## WHAT THE TASK REQUIRES:
Go through the lines below. Copy those with "Given".

## SUPPLIED DATA:
[Start of Attachment]
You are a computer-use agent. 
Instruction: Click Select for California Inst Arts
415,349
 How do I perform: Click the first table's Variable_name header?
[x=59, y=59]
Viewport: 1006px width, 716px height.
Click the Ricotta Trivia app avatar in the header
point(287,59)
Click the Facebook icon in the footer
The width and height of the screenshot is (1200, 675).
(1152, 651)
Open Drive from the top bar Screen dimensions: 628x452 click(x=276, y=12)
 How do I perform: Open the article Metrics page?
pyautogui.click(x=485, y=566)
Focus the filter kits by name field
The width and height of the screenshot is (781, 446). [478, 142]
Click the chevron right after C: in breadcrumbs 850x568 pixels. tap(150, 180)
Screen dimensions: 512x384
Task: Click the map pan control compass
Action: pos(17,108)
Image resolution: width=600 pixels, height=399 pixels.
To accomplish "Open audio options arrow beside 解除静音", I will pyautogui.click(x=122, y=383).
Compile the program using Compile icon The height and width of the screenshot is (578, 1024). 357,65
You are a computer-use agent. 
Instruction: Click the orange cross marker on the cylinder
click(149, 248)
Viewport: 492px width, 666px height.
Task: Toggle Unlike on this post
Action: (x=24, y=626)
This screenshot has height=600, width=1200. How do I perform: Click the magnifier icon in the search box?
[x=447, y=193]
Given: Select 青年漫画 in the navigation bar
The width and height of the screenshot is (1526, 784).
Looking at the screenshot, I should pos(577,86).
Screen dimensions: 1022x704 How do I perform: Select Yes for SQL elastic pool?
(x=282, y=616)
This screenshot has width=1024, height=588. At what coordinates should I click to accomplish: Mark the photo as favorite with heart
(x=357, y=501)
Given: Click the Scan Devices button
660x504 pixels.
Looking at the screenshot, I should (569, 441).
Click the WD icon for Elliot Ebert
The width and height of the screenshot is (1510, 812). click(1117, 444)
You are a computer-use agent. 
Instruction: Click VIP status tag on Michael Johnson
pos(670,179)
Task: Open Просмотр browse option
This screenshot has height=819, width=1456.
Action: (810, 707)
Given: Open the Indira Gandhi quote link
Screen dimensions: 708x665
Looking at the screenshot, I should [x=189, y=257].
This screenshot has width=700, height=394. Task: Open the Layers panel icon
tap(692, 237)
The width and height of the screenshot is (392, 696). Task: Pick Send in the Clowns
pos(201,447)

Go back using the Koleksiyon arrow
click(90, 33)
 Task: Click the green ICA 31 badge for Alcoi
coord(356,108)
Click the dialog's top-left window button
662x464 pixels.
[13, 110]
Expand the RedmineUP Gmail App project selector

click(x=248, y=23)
[End of Attachment]
## SOLUTION BELOW:
Given: Select 青年漫画 in the navigation bar
Given: Click the Scan Devices button
Given: Open the Indira Gandhi quote link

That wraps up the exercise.